Matka Magdaleny Żuk w rozmowie z "Super Expressem" przyznała, że - jej zdaniem - prokuratura niewiele zrobiła w sprawie wyjaśnienia przyczyn śmierci jej córki. Fot. Facebook / Magda Żuk
– Mam dość, nie będę więcej milczała! Nie boję się więzienia, chcę wreszcie poznać prawdę! – przyznała dziennikarzom Elżbieta Żuk. Rodzina Żuków chciałaby poznać przyczynę śmierci Magdaleny i móc zakończyć żałobę.

– Składaliśmy wnioski, żeby w końcu zwolnili nas z tajemnicy śledztwa. Nic to nie dało. Nic nie dały oficjalne skargi na prokuraturę. Dlatego uznałam, że dość milczenia – przyznała Elżbieta Żuk.

Matka zmarłej 27-latki narzeka na toczące się śledztwo. – I co zrobili? Nic! Pojawiały się tylko informacje, że niby Magda była chora psychicznie. Jeśli była, to dlaczego nie umorzyli śledztwa? Dlaczego nie stwierdzą, że Magda cierpiała na jakieś zaburzenia i dlatego popełniła samobójstwo? – pyta.
Elżbieta Żuk
w rozmowie z "Super Expressem"

A poza tym, gdyby prokuratura umorzyła śledztwo, my działalibyśmy dalej. Mając pełny dostęp do wszystkich dokumentów zebranych w trakcie dochodzenia, wyjaśnilibyśmy, co stało się w Egipcie.
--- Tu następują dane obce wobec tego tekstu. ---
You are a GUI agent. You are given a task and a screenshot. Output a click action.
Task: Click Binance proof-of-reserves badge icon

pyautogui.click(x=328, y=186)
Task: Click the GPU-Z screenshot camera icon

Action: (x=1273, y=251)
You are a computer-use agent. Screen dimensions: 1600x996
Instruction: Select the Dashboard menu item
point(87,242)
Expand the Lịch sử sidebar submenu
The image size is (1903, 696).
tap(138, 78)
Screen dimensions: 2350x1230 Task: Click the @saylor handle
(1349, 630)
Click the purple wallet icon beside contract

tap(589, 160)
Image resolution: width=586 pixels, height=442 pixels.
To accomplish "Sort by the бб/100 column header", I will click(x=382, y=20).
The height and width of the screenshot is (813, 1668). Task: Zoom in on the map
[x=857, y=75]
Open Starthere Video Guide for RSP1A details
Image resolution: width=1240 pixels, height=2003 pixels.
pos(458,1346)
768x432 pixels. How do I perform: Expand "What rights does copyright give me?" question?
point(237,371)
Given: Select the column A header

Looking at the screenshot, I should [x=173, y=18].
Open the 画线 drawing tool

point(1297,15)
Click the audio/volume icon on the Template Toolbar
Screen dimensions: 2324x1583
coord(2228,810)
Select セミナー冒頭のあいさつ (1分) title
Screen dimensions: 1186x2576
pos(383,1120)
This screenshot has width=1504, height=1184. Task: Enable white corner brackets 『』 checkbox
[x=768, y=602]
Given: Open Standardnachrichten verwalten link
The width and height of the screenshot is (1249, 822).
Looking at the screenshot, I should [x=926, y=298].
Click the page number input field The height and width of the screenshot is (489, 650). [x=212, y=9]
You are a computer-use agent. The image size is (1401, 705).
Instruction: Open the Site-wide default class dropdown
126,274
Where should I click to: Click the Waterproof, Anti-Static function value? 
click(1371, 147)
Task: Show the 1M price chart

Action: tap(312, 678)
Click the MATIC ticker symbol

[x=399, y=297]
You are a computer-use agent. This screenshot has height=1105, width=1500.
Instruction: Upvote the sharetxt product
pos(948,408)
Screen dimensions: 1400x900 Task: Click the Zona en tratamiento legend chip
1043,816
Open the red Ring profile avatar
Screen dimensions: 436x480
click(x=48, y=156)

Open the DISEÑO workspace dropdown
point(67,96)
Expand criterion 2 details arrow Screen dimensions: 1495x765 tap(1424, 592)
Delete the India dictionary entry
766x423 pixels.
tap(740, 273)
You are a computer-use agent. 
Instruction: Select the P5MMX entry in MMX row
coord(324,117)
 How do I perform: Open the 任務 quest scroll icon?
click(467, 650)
A coś na pewno się stało. Moja córka była pod wpływem środków odurzających. Tak wynika z egipskiego raportu wykonanego po sekcji zwłok. A fakt ten jest ukrywany przez śledczych. Polska prokuratura zabroniła nam o tym mówić, grożąc odpowiedzialnością karną. Czytaj więcej

Prokuratura nie chce odnosić się do informacji ujawnionych przez Elżbietę Żuk. Śledztwo zostało przedłużone przynajmniej do 30 czerwca 2019 roku.


– Wnioskowaliśmy o przedłużenie śledztwa z uwagi na konieczność oczekiwania na uzupełniające opinie biegłych z zakresu toksykologii. Wyniki badań toksykologicznych mogą ewentualnie posłużyć do uzupełnienia opinii biegłych z zakresu psychiatrii – mówił w rozmowie z Onet.pl Tomasz Czułowski, rzecznik Prokuratury Okręgowej w Jeleniej Górze.

Niewyjaśniona historia
Przypomnijmy, 27-latka wyjechała w 2017 roku do Egiptu, gdzie chciała spędzić majówkę. Po przylocie wysyłała niepokojące wiadomości do rodziny i znajomych. Obsługa hotelowa znalazła ją nieprzytomną w pokoju, dlatego trafiła do szpitala. Tam doszło do tragedii. Magdalena Żuk wyskoczyła z trzeciego piętra, w efekcie czego zmarła.

źródło: "Super Express"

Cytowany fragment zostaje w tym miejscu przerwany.